Gastric carcinoid type III—appearances can be deceptive!

Akanksha Jain, Navin K. Sinha, Neha Kawatra Madan

Abstract

Gastric neuroendocrine tumors (NETs) are rare tumors which are subdivided into three types based on the tumor characteristics, histology, association with hypergastrinemia, and biological behavior. Type I and II carcinoid tumors are indolent while type III carcinoids have far more aggressive course. Endoscopic polypectomy is performed for treatment of type I and II carcinoids while type III gastric carcinoids should be treated similar to adenocarcinoma. Type III gastric carcinoids are large invasive lesions, are seen more commonly in males, have normal gastrin levels and are generally diagnosed when they present with metastasis. In some cases, lesion may be confined to gastric mucosa with bland cytomorphological features and low mitotic count.
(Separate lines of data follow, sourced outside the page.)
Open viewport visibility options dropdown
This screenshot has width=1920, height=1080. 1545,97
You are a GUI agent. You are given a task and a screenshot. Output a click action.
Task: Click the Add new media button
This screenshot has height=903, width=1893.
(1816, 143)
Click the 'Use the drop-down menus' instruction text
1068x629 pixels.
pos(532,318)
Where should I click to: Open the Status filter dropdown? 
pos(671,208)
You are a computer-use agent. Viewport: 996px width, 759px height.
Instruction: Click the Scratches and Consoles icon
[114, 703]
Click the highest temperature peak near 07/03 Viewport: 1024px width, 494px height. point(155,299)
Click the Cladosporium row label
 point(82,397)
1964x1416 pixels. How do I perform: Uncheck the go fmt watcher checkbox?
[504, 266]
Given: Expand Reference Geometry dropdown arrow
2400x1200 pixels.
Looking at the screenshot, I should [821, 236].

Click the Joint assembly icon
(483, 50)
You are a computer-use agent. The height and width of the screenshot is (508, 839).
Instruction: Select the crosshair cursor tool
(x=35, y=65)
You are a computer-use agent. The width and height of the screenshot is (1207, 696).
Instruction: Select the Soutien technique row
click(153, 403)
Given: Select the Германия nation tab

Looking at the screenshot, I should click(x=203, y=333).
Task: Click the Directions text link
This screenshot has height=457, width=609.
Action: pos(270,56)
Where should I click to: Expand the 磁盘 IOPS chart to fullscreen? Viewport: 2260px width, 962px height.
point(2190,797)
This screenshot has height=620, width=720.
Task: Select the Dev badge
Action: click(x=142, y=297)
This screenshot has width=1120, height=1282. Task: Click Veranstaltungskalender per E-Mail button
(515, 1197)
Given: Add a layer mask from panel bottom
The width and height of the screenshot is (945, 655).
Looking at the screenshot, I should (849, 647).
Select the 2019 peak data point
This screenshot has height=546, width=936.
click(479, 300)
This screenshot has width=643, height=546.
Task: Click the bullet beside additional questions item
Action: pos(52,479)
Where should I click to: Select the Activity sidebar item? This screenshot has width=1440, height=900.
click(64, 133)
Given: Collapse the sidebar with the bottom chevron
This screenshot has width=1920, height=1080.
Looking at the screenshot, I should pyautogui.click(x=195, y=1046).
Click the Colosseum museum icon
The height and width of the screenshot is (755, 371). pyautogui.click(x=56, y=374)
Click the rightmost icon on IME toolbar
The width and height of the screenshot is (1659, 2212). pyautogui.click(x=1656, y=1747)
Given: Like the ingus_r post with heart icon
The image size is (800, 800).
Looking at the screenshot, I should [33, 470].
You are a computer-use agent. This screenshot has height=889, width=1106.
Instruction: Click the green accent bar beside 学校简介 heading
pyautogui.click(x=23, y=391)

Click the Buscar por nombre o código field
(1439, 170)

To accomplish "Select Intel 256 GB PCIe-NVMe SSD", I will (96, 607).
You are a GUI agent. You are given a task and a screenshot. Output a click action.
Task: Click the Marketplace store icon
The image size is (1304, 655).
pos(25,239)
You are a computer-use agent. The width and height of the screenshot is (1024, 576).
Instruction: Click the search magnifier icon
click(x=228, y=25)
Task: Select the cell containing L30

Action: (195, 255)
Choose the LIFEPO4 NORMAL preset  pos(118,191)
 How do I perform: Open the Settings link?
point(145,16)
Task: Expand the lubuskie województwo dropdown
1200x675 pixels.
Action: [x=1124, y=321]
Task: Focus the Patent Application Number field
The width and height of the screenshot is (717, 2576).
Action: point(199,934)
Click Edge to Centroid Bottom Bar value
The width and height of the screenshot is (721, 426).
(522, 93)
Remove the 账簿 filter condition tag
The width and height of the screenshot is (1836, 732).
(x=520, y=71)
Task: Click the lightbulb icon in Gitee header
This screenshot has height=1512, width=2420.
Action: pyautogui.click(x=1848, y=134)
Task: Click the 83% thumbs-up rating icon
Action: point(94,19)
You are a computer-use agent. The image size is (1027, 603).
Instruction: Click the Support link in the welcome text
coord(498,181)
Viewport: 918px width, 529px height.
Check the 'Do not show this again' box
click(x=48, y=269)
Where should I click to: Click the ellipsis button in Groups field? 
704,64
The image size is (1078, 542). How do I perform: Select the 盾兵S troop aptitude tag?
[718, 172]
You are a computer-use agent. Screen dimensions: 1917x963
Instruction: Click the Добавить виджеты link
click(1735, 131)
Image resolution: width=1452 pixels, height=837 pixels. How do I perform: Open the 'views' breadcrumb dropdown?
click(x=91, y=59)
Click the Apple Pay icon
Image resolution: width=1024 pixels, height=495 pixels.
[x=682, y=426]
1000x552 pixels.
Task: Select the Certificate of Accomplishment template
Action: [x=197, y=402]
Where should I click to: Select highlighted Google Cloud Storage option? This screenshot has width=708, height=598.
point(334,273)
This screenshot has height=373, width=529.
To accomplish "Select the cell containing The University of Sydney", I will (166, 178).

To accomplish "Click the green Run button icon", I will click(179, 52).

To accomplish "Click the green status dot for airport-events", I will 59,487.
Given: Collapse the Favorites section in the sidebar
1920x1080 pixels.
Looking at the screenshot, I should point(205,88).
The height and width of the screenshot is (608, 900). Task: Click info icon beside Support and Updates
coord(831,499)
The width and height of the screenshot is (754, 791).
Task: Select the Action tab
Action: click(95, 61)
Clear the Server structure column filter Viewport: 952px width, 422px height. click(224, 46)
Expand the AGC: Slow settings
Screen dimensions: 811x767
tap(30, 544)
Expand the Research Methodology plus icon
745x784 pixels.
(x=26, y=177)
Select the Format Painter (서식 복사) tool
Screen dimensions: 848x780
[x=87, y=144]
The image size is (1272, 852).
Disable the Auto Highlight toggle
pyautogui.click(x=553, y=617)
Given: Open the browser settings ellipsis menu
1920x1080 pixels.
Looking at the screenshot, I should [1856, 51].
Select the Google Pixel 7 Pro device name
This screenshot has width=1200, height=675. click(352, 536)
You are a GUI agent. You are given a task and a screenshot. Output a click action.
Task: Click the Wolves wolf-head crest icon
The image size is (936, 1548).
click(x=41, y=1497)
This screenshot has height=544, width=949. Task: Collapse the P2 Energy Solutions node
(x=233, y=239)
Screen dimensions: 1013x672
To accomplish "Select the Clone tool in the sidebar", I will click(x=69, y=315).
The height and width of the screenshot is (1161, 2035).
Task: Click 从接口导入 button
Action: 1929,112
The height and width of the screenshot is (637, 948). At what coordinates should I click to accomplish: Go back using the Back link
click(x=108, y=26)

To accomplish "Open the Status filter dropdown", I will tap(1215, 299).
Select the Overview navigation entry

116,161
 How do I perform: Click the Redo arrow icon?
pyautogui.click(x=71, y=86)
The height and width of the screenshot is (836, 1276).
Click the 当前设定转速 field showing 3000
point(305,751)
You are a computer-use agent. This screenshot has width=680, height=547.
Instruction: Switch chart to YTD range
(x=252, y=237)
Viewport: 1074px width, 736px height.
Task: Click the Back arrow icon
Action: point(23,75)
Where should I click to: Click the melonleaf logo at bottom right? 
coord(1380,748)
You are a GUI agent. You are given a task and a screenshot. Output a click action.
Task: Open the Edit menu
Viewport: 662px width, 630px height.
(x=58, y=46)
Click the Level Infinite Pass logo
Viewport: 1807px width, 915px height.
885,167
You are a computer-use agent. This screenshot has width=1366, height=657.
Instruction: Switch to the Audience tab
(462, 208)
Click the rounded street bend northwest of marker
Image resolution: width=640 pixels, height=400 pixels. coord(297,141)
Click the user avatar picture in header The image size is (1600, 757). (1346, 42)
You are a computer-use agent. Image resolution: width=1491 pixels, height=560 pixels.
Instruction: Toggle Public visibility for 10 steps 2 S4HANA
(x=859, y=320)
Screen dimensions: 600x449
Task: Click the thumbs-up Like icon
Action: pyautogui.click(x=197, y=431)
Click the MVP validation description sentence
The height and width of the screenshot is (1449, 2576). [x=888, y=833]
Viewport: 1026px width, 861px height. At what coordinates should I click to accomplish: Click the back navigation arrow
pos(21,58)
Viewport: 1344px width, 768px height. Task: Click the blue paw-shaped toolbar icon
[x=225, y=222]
Such cases especially pose diagnostic, prognostic and therapeutic challenge. A 68-year-old male presented with an episode of upper GI bleed. Upper GI endoscopy was suggestive of an ulcer in fundus of stomach. Endoscopic biopsy revealed small nodular aggregates of monomorphic cells adjacent to gastric glands limited to mucosa pointing towards a diagnosis of Intramucosal Carcinoid Tumor. CECT abdomen showed multiple lesions in liver, spleen, gastro-hepatic and periportal lymph nodes and PET scan showed low FDG avid disease in liver, spleen, lung and bone. Liver biopsy performed subsequently showed similar cells infiltrating liver parenchyma, and a final diagnosis of type III gastric carcinoid was rendered.